I realize that violence against women is real and not something to be made light of, but I’m quite frankly bloody tired of the whole world harping on about how women are nothing but victims and men are terrible, evil and violent beings who need to be properly emasculated.
I’m not a victim, and do you know why I’m not a victim? It’s because every single man I have ever had any sort of relationship with, bar none, has been decent enough to not physically hurt me. With a few, that’s as far as their decency extended; but most of them were and are genuinely good people who simply don’t spend their time plotting ways to rape and humiliate women just because they can.
This topic has really become a sore point for me since I married the Ogre. I don’t call him the Ogre for nothing; he’s big, brawny and hairy. He’s not very friendly, and he’s not lovey-dovey in the way that he treats me in public.
Because of this, I have had people accuse him of being abusive, a totally outrageous claim. This is a man who loves me more deeply than most people in our culture know how to love. He wants me to be good, and his primary concern is the well-being of my soul, to which end he will get annoyed when I spend my time watching the fourth season of Buffy while the complete works of Chesterton sit, unopened, on the bookshelf.
People say this is controlling. It’s not. It’s love. He never forces me to do anything, but he expects me to take seriously my responsibilities as a wife, mother, daughter, sister, writer, and child of God. And very few people see the great sacrifices he makes for me.
After all, isn’t that the same type of love Christ has for us? A love that wants us to be good, a love that teaches us how to do that? A love that made the ultimate sacrifice so that we might be saved?
Having a son also drove home this topic. Our society wants to emasculate our men; I simply won’t let it happen. I want him to learn to fight, to learn to be strong. But that strength, in regards to women, should always be channeled into protecting them. That’s what men long to do, I think; protect us women. But when we say, some of you have used your strength to hurt us, therefore all male strength is bad, we take away something primal in their nature.
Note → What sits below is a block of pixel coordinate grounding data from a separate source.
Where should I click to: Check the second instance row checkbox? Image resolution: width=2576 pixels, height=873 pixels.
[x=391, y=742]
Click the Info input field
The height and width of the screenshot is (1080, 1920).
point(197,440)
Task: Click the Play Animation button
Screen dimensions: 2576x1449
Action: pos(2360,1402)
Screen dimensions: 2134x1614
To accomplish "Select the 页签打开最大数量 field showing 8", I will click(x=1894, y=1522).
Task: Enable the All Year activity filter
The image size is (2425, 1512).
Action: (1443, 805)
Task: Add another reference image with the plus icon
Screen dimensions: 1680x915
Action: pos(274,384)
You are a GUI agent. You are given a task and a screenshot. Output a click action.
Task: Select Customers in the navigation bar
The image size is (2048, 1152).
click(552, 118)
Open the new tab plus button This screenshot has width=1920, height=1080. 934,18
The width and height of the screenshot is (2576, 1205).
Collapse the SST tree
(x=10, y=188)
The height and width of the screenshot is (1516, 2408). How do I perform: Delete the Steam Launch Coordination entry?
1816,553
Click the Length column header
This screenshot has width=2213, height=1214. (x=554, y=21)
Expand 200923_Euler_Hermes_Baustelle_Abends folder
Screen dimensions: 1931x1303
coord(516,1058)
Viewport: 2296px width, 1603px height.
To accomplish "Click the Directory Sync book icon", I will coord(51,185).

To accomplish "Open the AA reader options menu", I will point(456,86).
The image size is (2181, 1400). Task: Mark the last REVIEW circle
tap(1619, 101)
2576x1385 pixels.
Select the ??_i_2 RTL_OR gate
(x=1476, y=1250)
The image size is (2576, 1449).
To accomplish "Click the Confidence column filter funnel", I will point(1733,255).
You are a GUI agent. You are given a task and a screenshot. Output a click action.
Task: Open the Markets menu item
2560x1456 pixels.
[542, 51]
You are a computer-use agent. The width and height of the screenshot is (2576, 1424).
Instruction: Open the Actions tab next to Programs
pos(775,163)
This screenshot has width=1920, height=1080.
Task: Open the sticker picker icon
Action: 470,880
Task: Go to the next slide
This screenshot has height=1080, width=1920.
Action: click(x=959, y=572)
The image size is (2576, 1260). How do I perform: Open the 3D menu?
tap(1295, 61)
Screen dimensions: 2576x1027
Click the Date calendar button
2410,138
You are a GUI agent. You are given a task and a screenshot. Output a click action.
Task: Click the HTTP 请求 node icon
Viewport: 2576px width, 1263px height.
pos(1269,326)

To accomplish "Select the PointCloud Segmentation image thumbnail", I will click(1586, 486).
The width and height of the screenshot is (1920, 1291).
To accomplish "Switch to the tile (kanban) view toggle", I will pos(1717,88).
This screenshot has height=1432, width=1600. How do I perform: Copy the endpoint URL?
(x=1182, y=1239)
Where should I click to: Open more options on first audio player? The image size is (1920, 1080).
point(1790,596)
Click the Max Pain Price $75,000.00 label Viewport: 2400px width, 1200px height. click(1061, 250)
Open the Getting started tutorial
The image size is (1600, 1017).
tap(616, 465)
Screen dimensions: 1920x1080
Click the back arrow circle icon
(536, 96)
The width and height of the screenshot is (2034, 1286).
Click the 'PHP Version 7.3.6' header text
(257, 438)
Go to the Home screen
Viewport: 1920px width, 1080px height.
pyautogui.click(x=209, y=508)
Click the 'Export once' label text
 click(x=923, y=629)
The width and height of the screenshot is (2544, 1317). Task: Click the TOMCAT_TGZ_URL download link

It’s unfair and damaging, and the effects are all around us.
Perversely, I think the rising incidence of violence toward women is a direct result of this backlash.
Somehow I managed to wander away from quick takes about my trip home and into a really touchy and difficult subject, so I think I should stop here. I have tons of unpacking to do and children to feed. But don’t worry, I assure you I’ll be back tomorrow. Or maybe even this afternoon.
Oh, one last quick take! As a Christmas gift, my mom paid for me to get my hair cut and highlighted, and I got bangs!
They’re not as scary as they sound. Here’s a picture:
Me and my sister
Okay, one last Christmas picture, because it’s so cute and I can’t resist
My parents, after 31 years of marriage
Oh sorry, one last thing. I noticed while in Texas that my blog does funky things on other people’s computers. For instance, on my mom’s Ipad and my dad’s Mac, the cartoon is way off to the left and overlapping the blocks. Does that happen to you guys? If so, let me know, because I’d really like my blog to look decent on all of your computers and not just on mine.